After some more brawling, Cena climbed on top the ambulance and baited Kane to follow. The Big Red Monster did, and Cena gave him the AA off the top of the ambulance onto a platform next to it. It was a cool visual seeing Cena drop him from so high, but because of the padding it didn't look as bad as they wanted it too. As I've said about this feud from the very beginning, the story they've tried to tell was a good one, but the execution of everything -- from the overacting, the poor cuts from the producers, and the angles at which certain big spots were shot that made them look weak -- made it hard to really suspend disbelief. But I digress. After the big spot, Cena dragged Kane back to the ambulance and locked him in for the victory.

No hate embraced. No heel turn. No interference from the other players in this storyline. But at least Cena looks good heading into his WrestleMania match against the Rock. ...

Beth Phoenix retained her Divas Championship in a very good Divas match with Tamina Snuka. I was concerned that fans were hyping up Tamina a bit too much because she doesn't look like the traditional Divas, which must mean she can wrestle. Personally, I don't think she was any worse or any better than say Eve or Kelly, she just has a look closer to Beth's, and therefore is perceived as more "talented" in the ring. Whatever. Still a good match. Beth kicked out the Superfly Splash, which was surprising, then won with a Glam Slam. Kharma didn't show up afterward, but I find it odd the announcers aren't talking about her, especially since she eliminated Michael Cole at the Royal Rumble. Ah well, I guess they want it to be a surprise again. ...
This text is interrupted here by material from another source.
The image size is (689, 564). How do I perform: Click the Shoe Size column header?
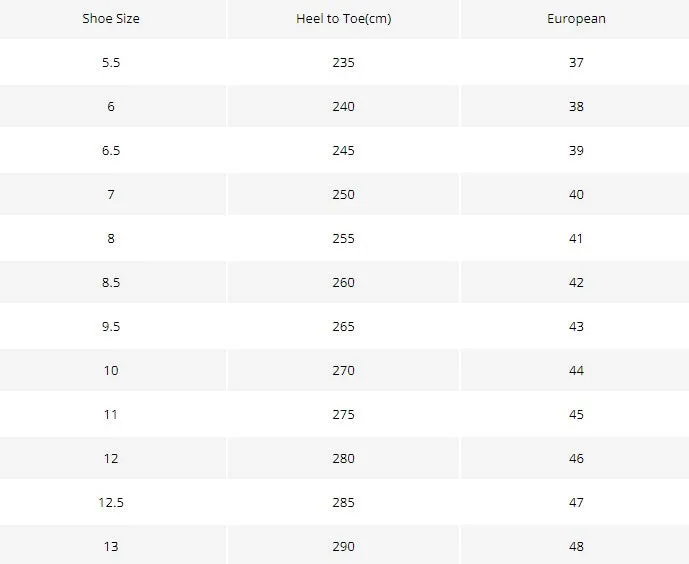[111, 18]

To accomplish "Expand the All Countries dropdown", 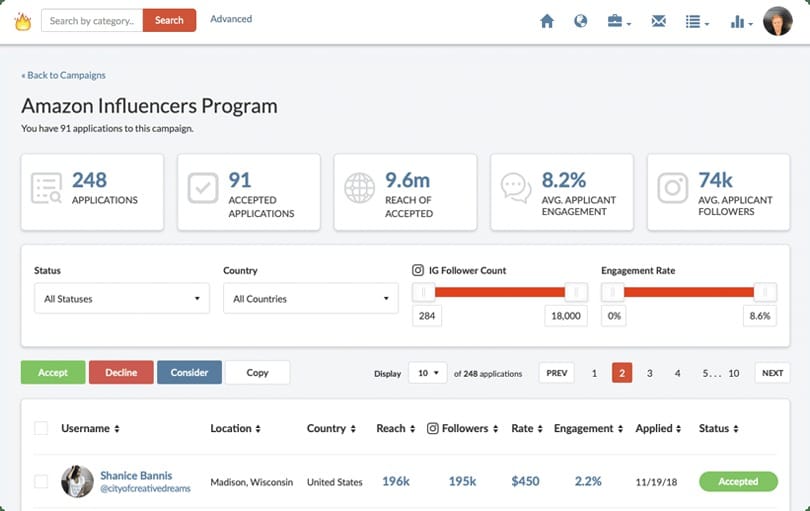I will click(x=310, y=299).
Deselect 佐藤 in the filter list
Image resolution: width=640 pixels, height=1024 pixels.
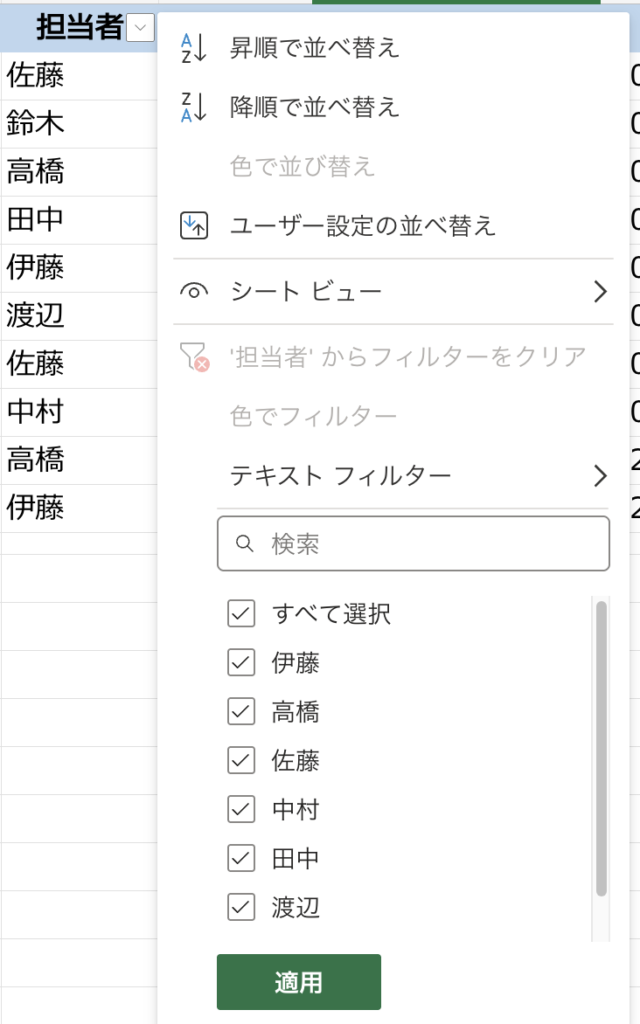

Hey, United States Champion Jack Swagger not only got a PPV match, he actually won! Swagger tapped out Justin Gabriel in about 3 minutes. It was a decent enough "come down" match between the Smackdown chamber and the Ambulance match. So what if we needed a Hornswoggle/Natalya "cut the cheese" segment to get there? ...

John Laurinaitis' big announcement was that ... actually, I have no idea what his announcement was. I think it was that Teddy Long should be under the same scrutinity as he was. Then Alberto Del Rio, Mark Henry and Christian came to ring individually, and proclaimed why Long isn't good at his job. (I don't get Del Rio's gripe, unless it dates back to when he was on Smackdown.) David Otunga then had them all pose for a picture, which was funny -- especially Henry, who looked annoyed at the whole process. Essentially, they brought a bunch of guys back and furthered the idea that Laurinaitis wants to be GM of both shows. In a backstage segment later, when Long made the Swagger-Gabriel match, said he agreed that Laurinaitis should run both shows and Long said he wants to run both shows. Hmmm. Anyone else smell some sort of multi-man elimination tag at WrestleMania featuring Laurinaitis' squad versus Long's team to determine who runs Raw and Smackdown? ...

As for Raw tonight, it was announced on the PPV that Undertaker will be there to call out Triple H. The latest Undertaker vignette was also posted on WWE.com. That alone should make the show worth watching. With six weeks until WrestleMania, the build-up for that and the rest of the card should really start to take shape tonight.